_Rows of pointing data_:

>> BEGIN

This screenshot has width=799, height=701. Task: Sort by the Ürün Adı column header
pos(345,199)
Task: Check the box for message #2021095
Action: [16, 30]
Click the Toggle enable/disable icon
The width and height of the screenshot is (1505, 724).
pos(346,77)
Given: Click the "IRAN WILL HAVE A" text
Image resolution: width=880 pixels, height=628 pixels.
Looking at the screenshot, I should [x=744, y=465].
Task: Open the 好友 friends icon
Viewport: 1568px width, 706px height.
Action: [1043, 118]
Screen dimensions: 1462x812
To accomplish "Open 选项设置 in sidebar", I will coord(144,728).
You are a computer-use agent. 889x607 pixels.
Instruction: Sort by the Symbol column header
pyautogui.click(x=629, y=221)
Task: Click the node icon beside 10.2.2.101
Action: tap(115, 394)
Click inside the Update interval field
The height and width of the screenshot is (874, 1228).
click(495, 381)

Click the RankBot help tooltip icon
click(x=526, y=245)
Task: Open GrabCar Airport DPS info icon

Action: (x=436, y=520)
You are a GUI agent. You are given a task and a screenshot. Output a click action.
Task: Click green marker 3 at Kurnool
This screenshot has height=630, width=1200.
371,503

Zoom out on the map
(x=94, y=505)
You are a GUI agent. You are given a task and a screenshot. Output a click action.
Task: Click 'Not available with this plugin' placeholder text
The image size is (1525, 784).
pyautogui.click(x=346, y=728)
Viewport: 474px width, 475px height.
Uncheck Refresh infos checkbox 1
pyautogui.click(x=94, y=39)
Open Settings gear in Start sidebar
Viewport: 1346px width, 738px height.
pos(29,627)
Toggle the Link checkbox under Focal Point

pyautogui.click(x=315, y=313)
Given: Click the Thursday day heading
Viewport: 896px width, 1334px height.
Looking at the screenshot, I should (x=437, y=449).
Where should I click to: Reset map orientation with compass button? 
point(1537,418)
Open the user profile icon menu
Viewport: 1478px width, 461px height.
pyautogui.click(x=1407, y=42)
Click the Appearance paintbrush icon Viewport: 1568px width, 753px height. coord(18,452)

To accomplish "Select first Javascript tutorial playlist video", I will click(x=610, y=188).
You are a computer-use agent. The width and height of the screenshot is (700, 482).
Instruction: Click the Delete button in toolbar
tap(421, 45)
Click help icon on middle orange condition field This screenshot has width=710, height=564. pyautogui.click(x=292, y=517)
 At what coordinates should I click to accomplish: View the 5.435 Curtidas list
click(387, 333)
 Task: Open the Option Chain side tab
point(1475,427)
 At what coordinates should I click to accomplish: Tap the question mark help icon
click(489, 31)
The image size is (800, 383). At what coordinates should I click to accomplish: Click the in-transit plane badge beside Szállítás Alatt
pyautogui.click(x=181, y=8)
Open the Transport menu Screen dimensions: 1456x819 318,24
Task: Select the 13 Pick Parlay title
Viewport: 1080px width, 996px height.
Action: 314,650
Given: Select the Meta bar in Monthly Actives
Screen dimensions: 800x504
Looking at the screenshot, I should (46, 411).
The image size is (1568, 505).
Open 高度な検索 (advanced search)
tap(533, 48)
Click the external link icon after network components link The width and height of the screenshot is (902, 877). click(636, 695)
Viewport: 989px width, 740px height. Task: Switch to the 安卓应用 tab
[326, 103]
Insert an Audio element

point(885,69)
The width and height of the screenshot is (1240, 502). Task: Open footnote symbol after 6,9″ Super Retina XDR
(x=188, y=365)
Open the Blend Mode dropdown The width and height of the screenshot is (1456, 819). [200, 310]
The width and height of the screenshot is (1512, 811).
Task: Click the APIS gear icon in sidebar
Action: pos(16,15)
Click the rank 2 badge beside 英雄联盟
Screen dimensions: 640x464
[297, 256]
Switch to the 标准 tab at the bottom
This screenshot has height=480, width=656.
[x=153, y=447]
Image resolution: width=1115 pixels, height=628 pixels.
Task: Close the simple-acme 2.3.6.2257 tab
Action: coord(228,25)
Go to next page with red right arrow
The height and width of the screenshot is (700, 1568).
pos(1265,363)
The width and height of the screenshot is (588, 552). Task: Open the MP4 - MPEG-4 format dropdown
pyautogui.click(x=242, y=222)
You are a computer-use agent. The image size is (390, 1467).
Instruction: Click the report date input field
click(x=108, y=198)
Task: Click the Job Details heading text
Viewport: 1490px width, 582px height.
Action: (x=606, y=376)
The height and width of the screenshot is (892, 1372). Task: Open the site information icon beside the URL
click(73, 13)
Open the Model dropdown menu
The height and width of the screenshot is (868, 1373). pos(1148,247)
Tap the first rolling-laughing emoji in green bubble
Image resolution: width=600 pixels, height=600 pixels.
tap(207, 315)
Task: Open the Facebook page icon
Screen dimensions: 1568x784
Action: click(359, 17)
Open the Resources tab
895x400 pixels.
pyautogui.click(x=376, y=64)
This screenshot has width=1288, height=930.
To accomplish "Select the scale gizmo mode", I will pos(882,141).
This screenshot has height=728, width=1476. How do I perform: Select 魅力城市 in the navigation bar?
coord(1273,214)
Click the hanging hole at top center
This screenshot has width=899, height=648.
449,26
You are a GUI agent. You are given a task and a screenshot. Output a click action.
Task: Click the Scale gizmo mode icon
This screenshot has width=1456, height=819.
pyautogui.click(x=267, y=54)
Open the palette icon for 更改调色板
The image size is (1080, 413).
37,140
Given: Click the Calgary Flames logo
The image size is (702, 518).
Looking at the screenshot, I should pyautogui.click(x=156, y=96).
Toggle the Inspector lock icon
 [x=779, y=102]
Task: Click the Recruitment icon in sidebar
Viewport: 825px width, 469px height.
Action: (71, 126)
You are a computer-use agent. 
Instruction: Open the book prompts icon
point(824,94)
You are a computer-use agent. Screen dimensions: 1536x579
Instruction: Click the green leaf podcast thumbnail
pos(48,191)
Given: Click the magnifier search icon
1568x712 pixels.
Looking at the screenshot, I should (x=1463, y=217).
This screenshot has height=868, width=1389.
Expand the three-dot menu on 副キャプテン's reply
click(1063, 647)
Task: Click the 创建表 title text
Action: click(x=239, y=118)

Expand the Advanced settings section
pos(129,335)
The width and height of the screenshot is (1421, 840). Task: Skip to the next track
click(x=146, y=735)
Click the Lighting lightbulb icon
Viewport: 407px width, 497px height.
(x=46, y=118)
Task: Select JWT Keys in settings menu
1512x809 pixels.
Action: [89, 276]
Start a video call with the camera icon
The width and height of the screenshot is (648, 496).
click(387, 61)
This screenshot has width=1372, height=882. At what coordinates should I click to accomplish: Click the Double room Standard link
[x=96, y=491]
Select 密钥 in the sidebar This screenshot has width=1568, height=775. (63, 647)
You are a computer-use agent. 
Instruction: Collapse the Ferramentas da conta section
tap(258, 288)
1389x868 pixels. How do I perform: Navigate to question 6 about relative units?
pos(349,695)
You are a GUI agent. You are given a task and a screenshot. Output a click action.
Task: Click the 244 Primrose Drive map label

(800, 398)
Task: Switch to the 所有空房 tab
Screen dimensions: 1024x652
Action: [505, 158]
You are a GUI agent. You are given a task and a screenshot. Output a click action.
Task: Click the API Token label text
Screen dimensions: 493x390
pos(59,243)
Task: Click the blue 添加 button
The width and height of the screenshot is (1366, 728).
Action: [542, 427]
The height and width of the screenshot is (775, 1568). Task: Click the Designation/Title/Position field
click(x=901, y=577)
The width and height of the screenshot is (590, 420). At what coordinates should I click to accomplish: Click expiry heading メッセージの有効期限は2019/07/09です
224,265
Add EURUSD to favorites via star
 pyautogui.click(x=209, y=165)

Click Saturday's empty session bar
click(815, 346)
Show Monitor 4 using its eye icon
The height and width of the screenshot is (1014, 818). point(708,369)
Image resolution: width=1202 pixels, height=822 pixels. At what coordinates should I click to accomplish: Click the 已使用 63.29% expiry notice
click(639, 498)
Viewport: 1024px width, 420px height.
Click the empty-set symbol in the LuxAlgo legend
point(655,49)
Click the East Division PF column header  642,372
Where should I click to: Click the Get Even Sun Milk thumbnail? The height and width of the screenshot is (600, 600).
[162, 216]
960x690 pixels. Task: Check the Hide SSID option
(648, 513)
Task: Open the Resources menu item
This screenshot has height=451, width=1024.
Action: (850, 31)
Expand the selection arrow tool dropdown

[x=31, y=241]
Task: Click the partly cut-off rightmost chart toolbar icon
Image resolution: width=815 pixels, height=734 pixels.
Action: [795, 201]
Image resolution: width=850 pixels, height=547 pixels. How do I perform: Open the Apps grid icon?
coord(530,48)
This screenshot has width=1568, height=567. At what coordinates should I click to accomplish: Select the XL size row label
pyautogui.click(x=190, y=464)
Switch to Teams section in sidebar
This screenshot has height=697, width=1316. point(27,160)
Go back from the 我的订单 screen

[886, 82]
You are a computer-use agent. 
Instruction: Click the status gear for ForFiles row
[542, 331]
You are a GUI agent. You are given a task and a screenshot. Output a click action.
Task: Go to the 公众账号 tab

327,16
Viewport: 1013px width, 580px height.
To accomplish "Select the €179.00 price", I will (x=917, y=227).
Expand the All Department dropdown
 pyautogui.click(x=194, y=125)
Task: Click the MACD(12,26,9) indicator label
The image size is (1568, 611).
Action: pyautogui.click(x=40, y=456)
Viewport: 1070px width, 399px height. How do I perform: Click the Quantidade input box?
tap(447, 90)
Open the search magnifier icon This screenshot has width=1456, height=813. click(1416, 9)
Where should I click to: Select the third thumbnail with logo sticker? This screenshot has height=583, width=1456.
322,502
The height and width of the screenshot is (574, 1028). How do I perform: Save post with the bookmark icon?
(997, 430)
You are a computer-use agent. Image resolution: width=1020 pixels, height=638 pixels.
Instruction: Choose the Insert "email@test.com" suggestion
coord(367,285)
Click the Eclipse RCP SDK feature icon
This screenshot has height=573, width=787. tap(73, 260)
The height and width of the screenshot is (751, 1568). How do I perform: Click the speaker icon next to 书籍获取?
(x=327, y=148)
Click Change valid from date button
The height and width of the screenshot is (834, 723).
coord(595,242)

>> END

_DIRECTIONS FOR THIS TASK_: Copy the lines word for word, beginning with the line containing "You are a computer-use agent. Image" and continuing through the end of the lines.

_CORRECT RESULT_:
You are a computer-use agent. Image resolution: width=1020 pixels, height=638 pixels.
Instruction: Choose the Insert "email@test.com" suggestion
coord(367,285)
Click the Eclipse RCP SDK feature icon
This screenshot has height=573, width=787. tap(73, 260)
The height and width of the screenshot is (751, 1568). How do I perform: Click the speaker icon next to 书籍获取?
(x=327, y=148)
Click Change valid from date button
The height and width of the screenshot is (834, 723).
coord(595,242)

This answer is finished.